The latest investigation of the seabed where the Dounreay effluent discharge systems are located was completed on April 22.
During the seven-day diving operation, Fathoms UK Ltd carried out a number of activities which included the annual maintenance inspection of the new diffuser as well as continuing investigations into the integrity of the old diffuser and surrounding rock structure.
A survey last year confirmed the rock surrounding the old diffuser had been contaminated by the discharge of radioactive waste via the old system between the 1950s and 1998. Rock samples were collected by divers and brought to the surface, where monitoring showed that some of the pollution had rubbed off onto a diver’s suit. The suit and the rock samples are now being analysed at the site.
This investigation of the old diffuser, the outlet of which is on the seabed , 21 metres below the sea surface, was a continuation of the two-day survey carried out in 2007. During the 2007 survey one of the risers, or upstands, was accessed to a depth of 23m before a lead plug which had originally been inserted to block the riser at the seabed was found.
During the current survey, sixteen separate dives were carried out to check whether other risers were clear and assess whether access to the old diffusion chamber could be gained.

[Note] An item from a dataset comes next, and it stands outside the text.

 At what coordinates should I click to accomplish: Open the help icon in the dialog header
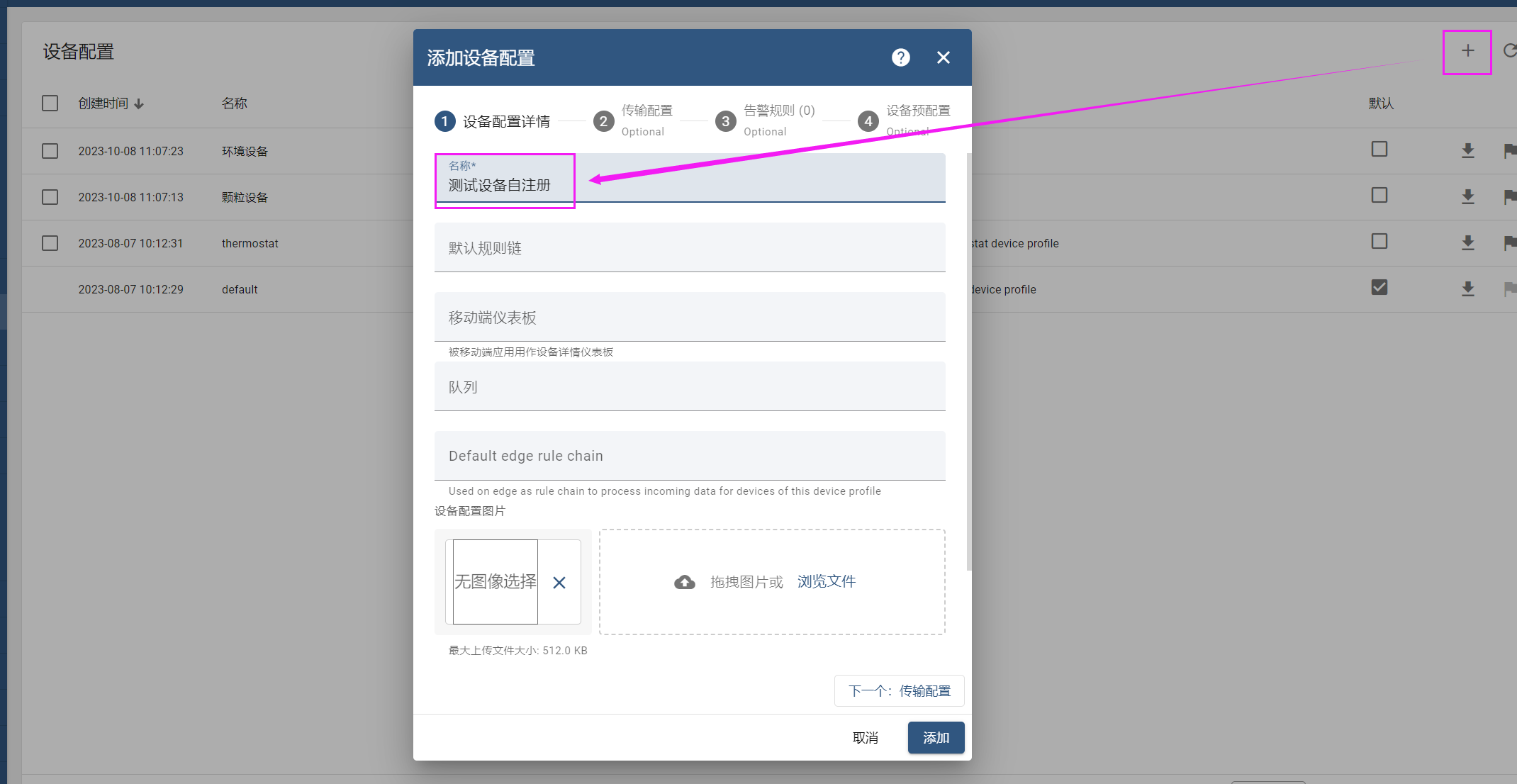(900, 57)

Forward and side view cameras were used to view the inside of the riser and dosimetry equipment was deployed to record information which will help assessment of the options for remediation of the redundant system.

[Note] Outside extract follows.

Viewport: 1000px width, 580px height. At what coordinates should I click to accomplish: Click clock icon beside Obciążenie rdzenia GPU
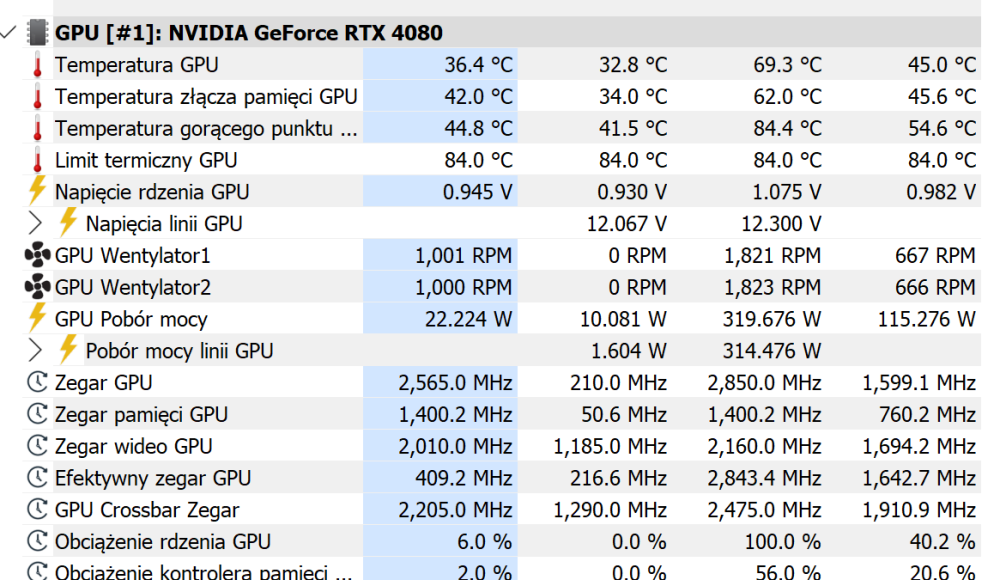[37, 542]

The last piece of work carried out involved the removal of rock samples from areas of high radiation detected in previous dives.
An unsuccessful attempt to remove the lodged lead plug was made with marine epoxy. As riser 1 has been confirmed as the only open riser a further attempt to remove the lodged plug is being considered.
Phil Cartwright, contaminated land and particles manager said: “The information gained from this survey is very important in improving our picture of the old diffuser system so that we can assess appropriate options for remediation. We have to be mindful that there are high-activity particles on the seabed in the vicinity of the old diffuser and while we cannot, at this stage, rule out the possibility of particles residing in the diffuser chamber, or its connecting pipework, early indications from the samples taken shows that the high levels of radioactivity detected in 2007 may be due to radioactive contamination in the rock structure, linked to the authorised discharge of liquid waste rather than actual particles. We will, however, continue to consider the possibility of particles being trapped in the rock mass above the diffuser chamber. “
The information gained from this work will be reviewed by the Scottish Environment Protection Agency (SEPA), Dounreay Particles Advisory Group (DPAG), and Committee on Medical Aspects of Radiation in the Environment (COMARE).